[Start Material provided]

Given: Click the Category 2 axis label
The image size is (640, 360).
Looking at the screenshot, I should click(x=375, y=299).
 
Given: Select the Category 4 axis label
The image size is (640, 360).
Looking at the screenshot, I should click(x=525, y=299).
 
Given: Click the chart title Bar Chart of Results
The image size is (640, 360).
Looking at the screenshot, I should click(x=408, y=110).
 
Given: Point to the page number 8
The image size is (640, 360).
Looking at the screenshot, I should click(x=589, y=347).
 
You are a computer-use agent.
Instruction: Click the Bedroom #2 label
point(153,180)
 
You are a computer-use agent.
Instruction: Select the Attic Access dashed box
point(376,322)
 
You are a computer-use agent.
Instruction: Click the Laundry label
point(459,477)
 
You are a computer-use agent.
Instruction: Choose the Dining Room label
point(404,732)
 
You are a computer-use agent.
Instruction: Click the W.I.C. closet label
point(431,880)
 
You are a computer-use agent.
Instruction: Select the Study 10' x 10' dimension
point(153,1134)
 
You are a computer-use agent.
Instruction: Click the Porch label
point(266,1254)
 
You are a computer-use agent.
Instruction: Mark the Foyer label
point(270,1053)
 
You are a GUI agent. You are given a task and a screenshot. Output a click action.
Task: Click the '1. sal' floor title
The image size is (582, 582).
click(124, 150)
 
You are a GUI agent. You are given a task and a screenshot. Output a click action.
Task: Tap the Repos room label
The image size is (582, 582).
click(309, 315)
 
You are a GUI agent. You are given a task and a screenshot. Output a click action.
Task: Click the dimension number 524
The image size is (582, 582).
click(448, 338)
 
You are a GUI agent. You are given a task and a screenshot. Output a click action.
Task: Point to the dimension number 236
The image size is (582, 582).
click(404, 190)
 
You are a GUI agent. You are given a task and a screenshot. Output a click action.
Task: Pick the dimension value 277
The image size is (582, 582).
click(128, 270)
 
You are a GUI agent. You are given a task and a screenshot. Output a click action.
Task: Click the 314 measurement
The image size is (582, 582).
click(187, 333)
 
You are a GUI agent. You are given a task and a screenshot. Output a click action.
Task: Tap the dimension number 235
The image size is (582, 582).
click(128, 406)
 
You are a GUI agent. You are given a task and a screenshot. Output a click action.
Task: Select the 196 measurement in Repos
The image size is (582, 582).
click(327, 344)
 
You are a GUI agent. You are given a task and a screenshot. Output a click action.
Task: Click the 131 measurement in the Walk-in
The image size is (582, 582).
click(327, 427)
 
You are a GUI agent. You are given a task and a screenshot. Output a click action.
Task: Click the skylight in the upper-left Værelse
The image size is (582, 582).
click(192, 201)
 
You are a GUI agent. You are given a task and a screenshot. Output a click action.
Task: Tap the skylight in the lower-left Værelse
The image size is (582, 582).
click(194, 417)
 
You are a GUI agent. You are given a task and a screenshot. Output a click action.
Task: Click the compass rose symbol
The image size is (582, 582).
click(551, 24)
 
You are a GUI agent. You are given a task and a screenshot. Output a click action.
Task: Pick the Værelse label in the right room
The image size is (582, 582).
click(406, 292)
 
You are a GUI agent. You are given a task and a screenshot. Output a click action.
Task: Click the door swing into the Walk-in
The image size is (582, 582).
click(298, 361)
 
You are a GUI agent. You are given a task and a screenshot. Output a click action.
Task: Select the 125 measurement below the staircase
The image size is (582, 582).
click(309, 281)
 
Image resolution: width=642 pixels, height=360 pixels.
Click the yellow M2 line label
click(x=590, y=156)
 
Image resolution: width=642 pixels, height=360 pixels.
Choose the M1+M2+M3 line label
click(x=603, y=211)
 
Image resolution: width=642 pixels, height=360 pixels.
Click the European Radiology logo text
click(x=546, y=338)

[End Material provided]

● **Short exercise**: Pull out each line in the entries above that contains the string "Instruction", where case counts, and list those lines in the order they appear.

● **Response**:
Instruction: Click the Bedroom #2 label
Instruction: Select the Attic Access dashed box
Instruction: Click the Laundry label
Instruction: Choose the Dining Room label
Instruction: Click the W.I.C. closet label
Instruction: Select the Study 10' x 10' dimension
Instruction: Click the Porch label
Instruction: Mark the Foyer label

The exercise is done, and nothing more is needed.